WRITTEN REQUEST: Please rewrite every line of the records below in full, shifting each coordinate in the answers up by 76. Leave out the pictures.

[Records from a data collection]
%%
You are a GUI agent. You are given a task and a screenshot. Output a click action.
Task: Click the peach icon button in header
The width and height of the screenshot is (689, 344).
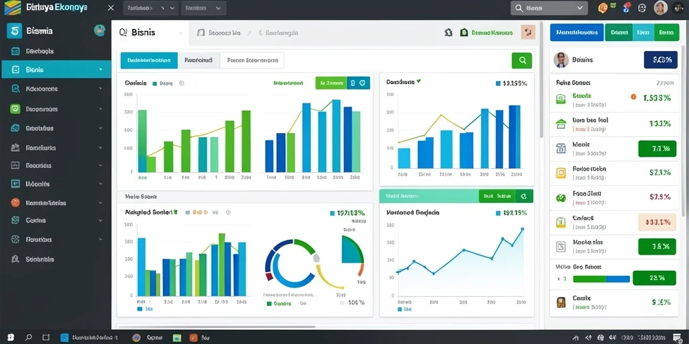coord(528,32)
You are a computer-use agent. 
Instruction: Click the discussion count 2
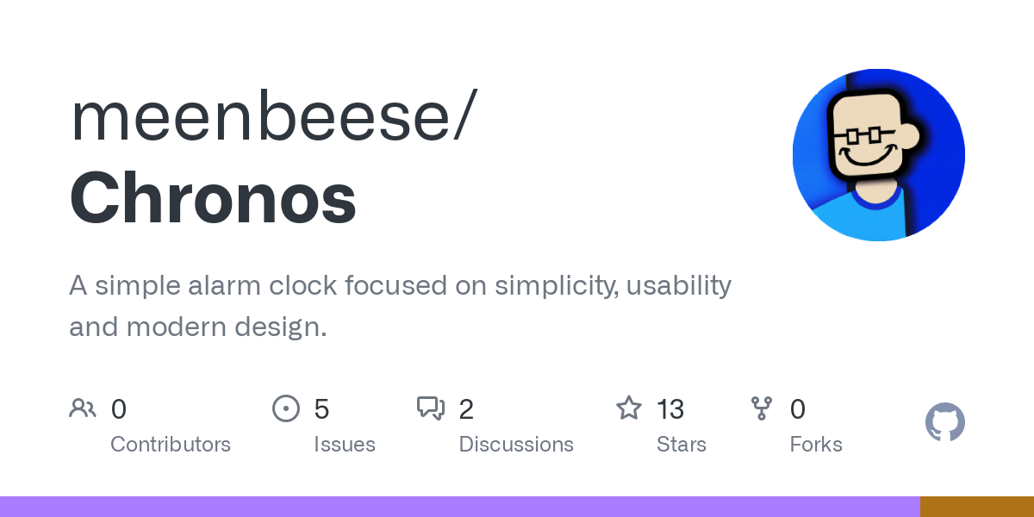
%%
WRITTEN ANSWER:
You are a GUI agent. You are given a task and a screenshot. Output a click action.
Task: Click the peach icon button in header
The width and height of the screenshot is (689, 344).
coord(604,108)
You are a computer-use agent. 
Instruction: Click the discussion count 2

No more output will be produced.